_作業内容_: トキ輸送の記事から、「阪急阪神エクスプレスは3月9」で始まり「や検疫証明書などを手配する。」で終わる部分を、終わりの語句まで含めて一字一句書き写す。

_原文_:
+---+

阪急阪神エクスプレス、トキ4羽を中国へ輸送

阪急阪神エクスプレスは3月9日に、トキ4羽を新潟県の佐渡トキ保護センターから中国へ輸送した。日本・中国両政府間の覚書に基づき、中国から供与されたトキから生まれた子の半数を中国へ返還することになっており、2002年3月の第1回返還以来、7回目となる今回は、雄2羽、 雌2羽の上海・浦東空港への輸送を手配したもの。

新潟空港からのトキの返還は、今回で6回目の取扱いとなった。両国政府が関与する中での輸送手配のため、書類のアレンジ、輸送経路や所要時間の確認など、関係機関と調整しながら綿密な輸送計画を組立てる必要がある。中でも気を使うのが佐渡からのフェリー輸送。欠航するとフライトの関係で翌週まで待機することになるため、過去3年間の気象データと長期予報で気象情報をチェックし、輸送日程を決定する。輸送にあたっては、隔離検疫施設で輸出前21日間以上の隔離が必要で、この間に鳥インフルエ ンザなどの伝染性疾病の検査が実施され、衛生証明書や検疫証明書などを手配する。

輸送当日は獣医師監督の下、輸送箱や運搬車両に加え、航空機搭載直前には搭載場所を消毒し、振動はもちろん、騒音や光に注意しながら、温度10℃を保って輸送。トキは、国の特別天然記念物であり、文化財保護法や種の保存法にも該当するため、極めて煩雑な 書類手続きが必要になるが、同社は関係各所と協力しながら、「日中共同トキ保護計画」を輸送面から支えていく。

+---+

_対象データ_:
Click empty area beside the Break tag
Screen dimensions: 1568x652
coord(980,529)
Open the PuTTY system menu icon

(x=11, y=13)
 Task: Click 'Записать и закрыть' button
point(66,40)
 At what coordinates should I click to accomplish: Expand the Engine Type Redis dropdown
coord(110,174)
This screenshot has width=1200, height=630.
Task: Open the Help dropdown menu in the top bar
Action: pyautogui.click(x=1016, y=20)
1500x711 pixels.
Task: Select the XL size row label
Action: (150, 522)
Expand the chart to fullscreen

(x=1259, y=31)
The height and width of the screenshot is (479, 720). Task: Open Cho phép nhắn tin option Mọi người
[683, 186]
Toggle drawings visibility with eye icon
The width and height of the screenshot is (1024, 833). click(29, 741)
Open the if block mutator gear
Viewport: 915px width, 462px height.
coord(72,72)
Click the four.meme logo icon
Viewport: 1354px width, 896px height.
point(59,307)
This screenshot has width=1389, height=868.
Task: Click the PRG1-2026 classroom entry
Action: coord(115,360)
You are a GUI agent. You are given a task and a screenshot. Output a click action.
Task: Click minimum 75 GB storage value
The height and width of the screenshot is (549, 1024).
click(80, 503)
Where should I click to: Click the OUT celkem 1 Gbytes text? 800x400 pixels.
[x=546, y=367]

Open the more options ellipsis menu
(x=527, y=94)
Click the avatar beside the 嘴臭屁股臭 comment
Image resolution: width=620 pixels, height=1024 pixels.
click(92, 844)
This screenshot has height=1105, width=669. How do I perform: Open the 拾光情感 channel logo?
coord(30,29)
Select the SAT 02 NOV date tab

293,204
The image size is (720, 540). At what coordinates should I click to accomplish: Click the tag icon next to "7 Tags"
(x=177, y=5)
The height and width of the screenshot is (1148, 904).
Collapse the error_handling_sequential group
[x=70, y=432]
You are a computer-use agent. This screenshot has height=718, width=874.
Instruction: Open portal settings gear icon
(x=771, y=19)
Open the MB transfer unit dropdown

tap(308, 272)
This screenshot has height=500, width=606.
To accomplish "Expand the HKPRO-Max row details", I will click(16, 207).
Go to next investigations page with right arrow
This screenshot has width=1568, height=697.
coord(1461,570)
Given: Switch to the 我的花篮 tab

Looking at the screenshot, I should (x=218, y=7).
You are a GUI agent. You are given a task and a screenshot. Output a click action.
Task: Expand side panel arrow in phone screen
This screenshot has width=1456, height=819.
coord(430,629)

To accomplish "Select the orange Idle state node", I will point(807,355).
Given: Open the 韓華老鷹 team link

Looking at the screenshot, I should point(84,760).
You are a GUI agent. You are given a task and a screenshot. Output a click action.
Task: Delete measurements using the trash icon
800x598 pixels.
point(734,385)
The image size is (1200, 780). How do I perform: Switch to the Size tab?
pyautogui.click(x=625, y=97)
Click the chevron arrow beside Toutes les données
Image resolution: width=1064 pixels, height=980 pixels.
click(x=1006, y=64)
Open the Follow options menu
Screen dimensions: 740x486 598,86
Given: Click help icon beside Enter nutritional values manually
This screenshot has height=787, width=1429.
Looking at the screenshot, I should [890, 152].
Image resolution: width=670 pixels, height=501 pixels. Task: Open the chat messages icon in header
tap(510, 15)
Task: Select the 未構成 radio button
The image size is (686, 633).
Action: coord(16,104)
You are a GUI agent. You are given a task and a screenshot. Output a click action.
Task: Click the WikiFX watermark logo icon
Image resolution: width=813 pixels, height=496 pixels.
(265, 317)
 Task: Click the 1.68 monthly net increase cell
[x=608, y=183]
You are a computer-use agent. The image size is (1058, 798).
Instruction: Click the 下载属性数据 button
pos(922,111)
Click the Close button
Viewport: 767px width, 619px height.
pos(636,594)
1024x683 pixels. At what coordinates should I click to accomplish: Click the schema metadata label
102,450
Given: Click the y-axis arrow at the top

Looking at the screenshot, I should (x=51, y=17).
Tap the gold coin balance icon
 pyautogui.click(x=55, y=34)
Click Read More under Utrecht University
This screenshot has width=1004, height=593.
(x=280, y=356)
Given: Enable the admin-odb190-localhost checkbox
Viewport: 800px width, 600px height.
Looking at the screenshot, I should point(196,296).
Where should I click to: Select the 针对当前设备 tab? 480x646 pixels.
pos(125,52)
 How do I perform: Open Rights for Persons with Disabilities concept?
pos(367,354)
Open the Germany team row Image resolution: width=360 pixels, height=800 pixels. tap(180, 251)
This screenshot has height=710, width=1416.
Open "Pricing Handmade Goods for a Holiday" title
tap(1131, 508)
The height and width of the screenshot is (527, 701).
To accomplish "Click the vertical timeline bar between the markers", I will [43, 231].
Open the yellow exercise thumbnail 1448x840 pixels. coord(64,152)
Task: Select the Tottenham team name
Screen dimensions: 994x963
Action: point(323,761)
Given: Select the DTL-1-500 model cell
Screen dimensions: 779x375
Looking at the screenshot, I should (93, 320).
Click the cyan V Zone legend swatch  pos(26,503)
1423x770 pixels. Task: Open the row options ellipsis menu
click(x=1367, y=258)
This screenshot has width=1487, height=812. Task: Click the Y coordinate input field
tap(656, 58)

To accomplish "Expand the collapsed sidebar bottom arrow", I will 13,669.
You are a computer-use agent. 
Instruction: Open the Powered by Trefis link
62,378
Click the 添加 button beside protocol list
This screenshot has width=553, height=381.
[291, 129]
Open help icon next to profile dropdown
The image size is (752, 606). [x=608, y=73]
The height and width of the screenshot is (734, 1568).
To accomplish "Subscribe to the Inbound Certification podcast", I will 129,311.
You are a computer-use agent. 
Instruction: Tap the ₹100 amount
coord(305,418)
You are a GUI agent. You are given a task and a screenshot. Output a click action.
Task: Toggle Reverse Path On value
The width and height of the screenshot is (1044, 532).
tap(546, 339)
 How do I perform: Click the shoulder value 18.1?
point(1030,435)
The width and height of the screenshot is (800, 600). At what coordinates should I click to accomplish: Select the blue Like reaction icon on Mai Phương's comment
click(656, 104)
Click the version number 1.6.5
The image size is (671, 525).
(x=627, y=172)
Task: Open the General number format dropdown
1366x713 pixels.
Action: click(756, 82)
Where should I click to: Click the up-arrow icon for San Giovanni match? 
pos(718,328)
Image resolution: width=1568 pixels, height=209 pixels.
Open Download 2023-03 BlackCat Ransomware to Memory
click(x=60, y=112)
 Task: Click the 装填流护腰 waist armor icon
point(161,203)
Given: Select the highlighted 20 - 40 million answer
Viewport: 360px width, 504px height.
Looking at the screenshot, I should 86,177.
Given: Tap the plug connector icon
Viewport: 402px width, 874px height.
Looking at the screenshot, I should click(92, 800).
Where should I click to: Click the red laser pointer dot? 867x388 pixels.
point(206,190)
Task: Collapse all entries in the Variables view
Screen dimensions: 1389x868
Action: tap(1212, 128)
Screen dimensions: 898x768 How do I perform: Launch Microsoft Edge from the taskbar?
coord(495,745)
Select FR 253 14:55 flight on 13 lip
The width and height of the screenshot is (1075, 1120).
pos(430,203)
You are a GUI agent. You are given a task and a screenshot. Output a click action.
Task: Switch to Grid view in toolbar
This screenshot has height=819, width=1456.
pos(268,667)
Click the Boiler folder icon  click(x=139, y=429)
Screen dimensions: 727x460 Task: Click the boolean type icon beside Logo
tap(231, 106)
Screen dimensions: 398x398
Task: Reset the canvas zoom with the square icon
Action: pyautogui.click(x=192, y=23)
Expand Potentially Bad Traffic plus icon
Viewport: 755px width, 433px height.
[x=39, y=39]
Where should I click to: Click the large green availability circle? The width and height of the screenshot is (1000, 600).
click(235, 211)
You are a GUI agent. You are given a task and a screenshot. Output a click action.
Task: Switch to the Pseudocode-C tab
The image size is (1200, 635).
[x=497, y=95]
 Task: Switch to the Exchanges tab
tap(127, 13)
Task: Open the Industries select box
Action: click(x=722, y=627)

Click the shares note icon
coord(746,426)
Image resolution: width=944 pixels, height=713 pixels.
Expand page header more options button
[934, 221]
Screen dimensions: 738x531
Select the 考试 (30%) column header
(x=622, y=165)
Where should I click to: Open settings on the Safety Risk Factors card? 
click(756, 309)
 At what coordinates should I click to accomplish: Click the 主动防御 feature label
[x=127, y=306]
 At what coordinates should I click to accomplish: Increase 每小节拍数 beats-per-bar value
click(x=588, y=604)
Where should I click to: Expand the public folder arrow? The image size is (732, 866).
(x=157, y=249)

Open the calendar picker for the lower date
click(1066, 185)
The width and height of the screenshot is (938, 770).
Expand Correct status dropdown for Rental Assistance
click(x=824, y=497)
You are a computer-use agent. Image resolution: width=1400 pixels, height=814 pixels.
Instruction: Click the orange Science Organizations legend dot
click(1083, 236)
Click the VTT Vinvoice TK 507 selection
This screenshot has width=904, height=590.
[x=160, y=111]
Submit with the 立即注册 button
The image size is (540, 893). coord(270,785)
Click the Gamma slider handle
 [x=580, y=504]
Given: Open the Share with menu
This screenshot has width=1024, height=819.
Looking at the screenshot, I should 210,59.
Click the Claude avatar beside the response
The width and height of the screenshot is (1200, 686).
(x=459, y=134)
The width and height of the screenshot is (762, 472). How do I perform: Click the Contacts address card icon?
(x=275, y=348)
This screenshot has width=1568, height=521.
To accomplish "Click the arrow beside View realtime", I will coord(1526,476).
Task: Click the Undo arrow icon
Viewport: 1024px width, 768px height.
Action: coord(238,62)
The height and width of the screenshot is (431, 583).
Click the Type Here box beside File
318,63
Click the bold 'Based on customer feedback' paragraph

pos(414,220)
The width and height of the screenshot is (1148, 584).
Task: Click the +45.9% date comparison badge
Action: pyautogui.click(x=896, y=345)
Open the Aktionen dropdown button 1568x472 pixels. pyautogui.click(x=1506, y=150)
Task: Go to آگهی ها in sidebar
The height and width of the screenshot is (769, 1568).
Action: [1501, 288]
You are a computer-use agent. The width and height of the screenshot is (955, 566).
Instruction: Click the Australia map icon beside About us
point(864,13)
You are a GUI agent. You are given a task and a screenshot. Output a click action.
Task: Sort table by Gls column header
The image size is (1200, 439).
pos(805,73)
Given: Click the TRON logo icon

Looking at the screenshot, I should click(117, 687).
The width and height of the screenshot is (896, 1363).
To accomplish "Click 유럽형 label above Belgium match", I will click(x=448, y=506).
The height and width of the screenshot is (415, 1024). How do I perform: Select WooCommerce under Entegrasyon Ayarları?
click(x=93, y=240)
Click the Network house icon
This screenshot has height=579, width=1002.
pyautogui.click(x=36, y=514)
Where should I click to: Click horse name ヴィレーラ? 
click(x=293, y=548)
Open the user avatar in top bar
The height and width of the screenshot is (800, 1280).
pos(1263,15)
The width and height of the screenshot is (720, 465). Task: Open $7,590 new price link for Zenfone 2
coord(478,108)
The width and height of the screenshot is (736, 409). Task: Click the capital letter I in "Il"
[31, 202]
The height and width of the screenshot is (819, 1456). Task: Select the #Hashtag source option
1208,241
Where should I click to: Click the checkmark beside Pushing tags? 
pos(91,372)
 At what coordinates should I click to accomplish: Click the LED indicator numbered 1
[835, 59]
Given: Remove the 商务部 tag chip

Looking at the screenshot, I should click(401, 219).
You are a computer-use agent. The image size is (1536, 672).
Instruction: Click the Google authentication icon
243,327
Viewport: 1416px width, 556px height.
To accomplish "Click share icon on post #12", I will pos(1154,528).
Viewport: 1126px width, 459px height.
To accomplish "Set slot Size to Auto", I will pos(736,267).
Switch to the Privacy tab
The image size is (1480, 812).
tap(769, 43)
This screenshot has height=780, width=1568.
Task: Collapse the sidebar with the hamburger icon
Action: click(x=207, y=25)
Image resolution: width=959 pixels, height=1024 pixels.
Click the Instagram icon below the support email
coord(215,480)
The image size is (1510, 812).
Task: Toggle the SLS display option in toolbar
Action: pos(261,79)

+---+

_解答_:
阪急阪神エクスプレスは3月9日に、トキ4羽を新潟県の佐渡トキ保護センターから中国へ輸送した。日本・中国両政府間の覚書に基づき、中国から供与されたトキから生まれた子の半数を中国へ返還することになっており、2002年3月の第1回返還以来、7回目となる今回は、雄2羽、 雌2羽の上海・浦東空港への輸送を手配したもの。

新潟空港からのトキの返還は、今回で6回目の取扱いとなった。両国政府が関与する中での輸送手配のため、書類のアレンジ、輸送経路や所要時間の確認など、関係機関と調整しながら綿密な輸送計画を組立てる必要がある。中でも気を使うのが佐渡からのフェリー輸送。欠航するとフライトの関係で翌週まで待機することになるため、過去3年間の気象データと長期予報で気象情報をチェックし、輸送日程を決定する。輸送にあたっては、隔離検疫施設で輸出前21日間以上の隔離が必要で、この間に鳥インフルエ ンザなどの伝染性疾病の検査が実施され、衛生証明書や検疫証明書などを手配する。